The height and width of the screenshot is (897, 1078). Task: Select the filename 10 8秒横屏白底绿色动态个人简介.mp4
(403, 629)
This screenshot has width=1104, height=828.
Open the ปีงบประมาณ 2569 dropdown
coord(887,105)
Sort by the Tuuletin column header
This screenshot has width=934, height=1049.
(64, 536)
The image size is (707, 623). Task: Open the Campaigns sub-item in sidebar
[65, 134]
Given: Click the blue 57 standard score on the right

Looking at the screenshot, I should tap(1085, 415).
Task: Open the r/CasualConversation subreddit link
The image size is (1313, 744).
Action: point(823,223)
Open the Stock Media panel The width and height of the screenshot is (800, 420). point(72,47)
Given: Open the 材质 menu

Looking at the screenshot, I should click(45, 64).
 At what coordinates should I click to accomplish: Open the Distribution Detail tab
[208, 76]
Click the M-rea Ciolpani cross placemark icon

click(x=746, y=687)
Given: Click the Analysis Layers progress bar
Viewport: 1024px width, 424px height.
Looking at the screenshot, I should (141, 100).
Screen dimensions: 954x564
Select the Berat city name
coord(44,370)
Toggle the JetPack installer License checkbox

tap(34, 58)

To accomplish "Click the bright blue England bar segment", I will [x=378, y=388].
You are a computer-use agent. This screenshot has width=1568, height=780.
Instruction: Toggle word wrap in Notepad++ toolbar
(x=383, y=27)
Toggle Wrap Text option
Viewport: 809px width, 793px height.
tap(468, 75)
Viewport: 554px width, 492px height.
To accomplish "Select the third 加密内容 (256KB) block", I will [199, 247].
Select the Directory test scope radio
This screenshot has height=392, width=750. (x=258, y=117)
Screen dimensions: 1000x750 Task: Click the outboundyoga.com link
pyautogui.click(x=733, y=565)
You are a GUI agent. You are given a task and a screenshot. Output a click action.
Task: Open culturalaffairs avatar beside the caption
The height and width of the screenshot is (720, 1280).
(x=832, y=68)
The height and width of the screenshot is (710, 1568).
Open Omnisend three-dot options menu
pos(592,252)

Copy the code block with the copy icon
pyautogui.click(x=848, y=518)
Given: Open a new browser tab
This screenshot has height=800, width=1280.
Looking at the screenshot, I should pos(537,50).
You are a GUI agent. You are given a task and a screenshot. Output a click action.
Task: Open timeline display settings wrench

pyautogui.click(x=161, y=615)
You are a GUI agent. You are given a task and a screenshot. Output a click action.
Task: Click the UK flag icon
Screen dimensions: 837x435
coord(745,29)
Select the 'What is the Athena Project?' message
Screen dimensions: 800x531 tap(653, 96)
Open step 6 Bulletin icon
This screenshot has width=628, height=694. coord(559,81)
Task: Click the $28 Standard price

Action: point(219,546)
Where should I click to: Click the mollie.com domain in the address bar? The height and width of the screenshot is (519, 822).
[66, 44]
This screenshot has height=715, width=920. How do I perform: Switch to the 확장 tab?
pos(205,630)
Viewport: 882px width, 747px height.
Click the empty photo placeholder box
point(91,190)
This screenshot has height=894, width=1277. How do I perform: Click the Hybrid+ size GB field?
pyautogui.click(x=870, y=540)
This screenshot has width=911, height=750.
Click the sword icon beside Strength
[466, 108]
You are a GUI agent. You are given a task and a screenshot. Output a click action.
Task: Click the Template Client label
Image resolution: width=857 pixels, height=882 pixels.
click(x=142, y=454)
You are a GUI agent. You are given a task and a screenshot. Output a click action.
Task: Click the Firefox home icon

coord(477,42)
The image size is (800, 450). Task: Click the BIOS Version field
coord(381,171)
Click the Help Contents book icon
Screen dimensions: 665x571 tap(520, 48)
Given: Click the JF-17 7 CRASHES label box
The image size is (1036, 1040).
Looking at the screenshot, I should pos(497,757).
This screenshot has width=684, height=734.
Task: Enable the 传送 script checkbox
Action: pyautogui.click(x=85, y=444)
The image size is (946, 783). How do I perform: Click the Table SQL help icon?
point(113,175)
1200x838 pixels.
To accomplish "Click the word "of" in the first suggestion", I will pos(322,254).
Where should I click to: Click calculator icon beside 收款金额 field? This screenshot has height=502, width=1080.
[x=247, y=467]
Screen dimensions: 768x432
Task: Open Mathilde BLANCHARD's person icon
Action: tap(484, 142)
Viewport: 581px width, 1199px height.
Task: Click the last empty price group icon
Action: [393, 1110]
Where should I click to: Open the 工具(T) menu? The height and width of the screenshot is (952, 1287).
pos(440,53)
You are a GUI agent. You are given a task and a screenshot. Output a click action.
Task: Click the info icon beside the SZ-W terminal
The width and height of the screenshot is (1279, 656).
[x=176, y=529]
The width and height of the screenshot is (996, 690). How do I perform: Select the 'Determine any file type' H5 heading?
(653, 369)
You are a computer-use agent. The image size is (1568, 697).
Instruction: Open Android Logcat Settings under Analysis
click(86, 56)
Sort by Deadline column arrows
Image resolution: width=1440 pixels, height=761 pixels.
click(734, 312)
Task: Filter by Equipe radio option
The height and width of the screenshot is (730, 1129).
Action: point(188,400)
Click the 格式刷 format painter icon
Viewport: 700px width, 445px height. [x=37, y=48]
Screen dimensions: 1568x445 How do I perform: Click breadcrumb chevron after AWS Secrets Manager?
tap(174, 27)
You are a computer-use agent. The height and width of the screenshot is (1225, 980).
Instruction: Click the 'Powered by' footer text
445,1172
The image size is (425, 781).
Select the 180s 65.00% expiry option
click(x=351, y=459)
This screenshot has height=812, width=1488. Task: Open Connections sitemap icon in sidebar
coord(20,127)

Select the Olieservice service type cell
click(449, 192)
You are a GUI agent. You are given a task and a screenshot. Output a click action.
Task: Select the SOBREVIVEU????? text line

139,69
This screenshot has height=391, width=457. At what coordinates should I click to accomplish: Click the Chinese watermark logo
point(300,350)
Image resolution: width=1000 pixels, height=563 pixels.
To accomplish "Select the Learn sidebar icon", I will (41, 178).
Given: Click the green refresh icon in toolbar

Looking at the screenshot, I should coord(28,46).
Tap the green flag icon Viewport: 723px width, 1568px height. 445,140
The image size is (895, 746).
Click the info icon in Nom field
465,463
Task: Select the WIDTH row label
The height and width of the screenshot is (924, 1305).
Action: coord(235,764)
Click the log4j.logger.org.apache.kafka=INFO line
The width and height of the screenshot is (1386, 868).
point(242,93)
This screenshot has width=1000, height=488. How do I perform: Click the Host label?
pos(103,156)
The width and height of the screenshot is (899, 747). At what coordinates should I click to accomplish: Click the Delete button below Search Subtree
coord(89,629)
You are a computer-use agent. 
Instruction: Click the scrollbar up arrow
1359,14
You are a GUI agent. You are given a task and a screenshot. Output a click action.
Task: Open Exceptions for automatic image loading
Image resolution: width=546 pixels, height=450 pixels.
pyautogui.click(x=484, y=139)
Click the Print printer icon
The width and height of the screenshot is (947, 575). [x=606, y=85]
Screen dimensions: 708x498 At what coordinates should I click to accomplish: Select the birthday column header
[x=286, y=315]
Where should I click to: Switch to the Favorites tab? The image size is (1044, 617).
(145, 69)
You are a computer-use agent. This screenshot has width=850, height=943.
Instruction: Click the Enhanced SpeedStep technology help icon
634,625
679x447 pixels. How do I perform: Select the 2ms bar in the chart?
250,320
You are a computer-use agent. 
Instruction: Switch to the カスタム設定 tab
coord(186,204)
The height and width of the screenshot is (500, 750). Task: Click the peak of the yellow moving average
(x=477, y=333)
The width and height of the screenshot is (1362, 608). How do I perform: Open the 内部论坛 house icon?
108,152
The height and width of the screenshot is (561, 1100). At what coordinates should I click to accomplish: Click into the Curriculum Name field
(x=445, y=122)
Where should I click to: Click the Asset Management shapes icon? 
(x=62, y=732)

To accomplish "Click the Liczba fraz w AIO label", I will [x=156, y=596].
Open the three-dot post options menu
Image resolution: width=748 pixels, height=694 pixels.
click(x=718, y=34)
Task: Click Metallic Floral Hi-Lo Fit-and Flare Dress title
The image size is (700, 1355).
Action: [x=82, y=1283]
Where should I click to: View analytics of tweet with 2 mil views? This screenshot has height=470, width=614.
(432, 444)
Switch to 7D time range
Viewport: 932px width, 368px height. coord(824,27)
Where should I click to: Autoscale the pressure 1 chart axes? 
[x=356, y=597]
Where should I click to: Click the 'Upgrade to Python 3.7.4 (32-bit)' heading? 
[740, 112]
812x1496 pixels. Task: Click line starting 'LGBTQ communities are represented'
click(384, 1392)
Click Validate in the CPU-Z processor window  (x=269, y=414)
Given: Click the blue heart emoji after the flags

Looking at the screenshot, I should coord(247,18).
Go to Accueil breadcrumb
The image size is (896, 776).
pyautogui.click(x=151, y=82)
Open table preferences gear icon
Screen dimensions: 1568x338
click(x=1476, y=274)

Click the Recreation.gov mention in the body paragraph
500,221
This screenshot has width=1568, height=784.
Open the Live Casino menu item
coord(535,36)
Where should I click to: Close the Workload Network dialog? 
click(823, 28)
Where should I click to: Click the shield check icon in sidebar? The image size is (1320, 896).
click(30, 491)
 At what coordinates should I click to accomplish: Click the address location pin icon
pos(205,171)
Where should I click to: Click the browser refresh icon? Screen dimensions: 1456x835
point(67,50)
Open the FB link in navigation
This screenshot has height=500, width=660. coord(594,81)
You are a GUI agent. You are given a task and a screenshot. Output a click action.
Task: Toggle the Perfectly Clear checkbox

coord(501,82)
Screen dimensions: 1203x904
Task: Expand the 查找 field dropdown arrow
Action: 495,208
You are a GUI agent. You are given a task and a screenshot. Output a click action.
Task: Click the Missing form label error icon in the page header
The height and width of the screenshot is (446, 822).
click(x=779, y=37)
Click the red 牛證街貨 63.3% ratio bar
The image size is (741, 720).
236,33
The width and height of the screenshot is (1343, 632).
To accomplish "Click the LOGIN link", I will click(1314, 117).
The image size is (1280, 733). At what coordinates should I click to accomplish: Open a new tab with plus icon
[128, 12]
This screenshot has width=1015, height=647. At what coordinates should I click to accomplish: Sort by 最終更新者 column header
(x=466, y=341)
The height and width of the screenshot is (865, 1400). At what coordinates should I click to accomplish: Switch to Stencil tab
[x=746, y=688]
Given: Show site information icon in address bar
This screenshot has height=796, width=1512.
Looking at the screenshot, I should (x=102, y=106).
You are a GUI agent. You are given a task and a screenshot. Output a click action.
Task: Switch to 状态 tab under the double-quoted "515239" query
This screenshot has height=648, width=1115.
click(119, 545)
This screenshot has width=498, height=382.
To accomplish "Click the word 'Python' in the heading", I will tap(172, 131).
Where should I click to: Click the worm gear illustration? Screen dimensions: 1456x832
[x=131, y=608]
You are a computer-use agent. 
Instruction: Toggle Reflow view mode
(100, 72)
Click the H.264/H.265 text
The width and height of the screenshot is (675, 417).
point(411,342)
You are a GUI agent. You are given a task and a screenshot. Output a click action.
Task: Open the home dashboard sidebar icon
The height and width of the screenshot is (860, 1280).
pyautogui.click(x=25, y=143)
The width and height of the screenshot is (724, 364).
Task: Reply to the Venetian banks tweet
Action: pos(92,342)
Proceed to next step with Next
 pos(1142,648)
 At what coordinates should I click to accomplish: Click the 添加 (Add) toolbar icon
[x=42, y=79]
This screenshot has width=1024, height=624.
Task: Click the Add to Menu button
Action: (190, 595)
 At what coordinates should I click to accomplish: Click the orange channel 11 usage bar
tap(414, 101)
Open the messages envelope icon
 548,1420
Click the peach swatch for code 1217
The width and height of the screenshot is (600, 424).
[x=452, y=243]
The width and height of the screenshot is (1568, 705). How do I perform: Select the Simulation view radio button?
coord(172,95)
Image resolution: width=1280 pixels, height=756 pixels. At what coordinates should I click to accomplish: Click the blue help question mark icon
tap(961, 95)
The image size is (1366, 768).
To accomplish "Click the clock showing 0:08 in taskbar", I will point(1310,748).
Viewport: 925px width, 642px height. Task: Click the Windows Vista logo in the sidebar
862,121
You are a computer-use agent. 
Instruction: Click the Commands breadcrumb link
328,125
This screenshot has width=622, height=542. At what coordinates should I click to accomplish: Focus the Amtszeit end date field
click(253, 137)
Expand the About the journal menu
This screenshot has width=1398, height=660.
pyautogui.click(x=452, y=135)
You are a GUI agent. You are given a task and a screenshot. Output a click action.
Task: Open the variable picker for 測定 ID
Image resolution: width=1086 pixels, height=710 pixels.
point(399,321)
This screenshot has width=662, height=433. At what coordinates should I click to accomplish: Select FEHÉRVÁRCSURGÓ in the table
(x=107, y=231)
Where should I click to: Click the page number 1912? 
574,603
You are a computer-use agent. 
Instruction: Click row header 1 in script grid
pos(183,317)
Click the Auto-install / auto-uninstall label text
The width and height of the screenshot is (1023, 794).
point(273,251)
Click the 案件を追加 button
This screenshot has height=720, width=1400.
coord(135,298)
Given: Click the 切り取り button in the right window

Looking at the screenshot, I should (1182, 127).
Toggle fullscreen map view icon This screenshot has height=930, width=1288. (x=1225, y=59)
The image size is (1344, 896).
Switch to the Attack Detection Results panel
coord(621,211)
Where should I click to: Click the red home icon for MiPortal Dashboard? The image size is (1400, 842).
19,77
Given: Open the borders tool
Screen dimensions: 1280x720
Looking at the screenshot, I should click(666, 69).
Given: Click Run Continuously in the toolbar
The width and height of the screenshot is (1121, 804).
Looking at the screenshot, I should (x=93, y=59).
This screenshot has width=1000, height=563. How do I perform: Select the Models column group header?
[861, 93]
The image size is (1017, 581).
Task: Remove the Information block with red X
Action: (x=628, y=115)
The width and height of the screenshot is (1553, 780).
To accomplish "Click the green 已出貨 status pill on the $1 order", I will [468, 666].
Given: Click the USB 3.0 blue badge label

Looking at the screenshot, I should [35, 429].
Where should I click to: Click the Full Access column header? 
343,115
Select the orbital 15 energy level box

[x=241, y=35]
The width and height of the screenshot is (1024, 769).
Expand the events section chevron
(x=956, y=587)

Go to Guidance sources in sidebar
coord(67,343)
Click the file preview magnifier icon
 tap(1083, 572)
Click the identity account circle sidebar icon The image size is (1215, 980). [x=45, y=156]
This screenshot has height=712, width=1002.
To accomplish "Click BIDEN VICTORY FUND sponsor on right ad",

******

— What you should do —
Starting at the line that holds "Given: Click the 切り取り", retype each line exactly through the end of the entries, both ends included.

— Answer to this exercise —
Given: Click the 切り取り button in the right window

Looking at the screenshot, I should (1182, 127).
Toggle fullscreen map view icon This screenshot has height=930, width=1288. (x=1225, y=59)
The image size is (1344, 896).
Switch to the Attack Detection Results panel
coord(621,211)
Where should I click to: Click the red home icon for MiPortal Dashboard? The image size is (1400, 842).
19,77
Given: Open the borders tool
Screen dimensions: 1280x720
Looking at the screenshot, I should click(666, 69).
Given: Click Run Continuously in the toolbar
The width and height of the screenshot is (1121, 804).
Looking at the screenshot, I should (x=93, y=59).
This screenshot has width=1000, height=563. How do I perform: Select the Models column group header?
[861, 93]
The image size is (1017, 581).
Task: Remove the Information block with red X
Action: (x=628, y=115)
The width and height of the screenshot is (1553, 780).
To accomplish "Click the green 已出貨 status pill on the $1 order", I will [468, 666].
Given: Click the USB 3.0 blue badge label

Looking at the screenshot, I should [35, 429].
Where should I click to: Click the Full Access column header? 
343,115
Select the orbital 15 energy level box

[x=241, y=35]
The width and height of the screenshot is (1024, 769).
Expand the events section chevron
(x=956, y=587)

Go to Guidance sources in sidebar
coord(67,343)
Click the file preview magnifier icon
 tap(1083, 572)
Click the identity account circle sidebar icon The image size is (1215, 980). [x=45, y=156]
This screenshot has height=712, width=1002.
To accomplish "Click BIDEN VICTORY FUND sponsor on right ad",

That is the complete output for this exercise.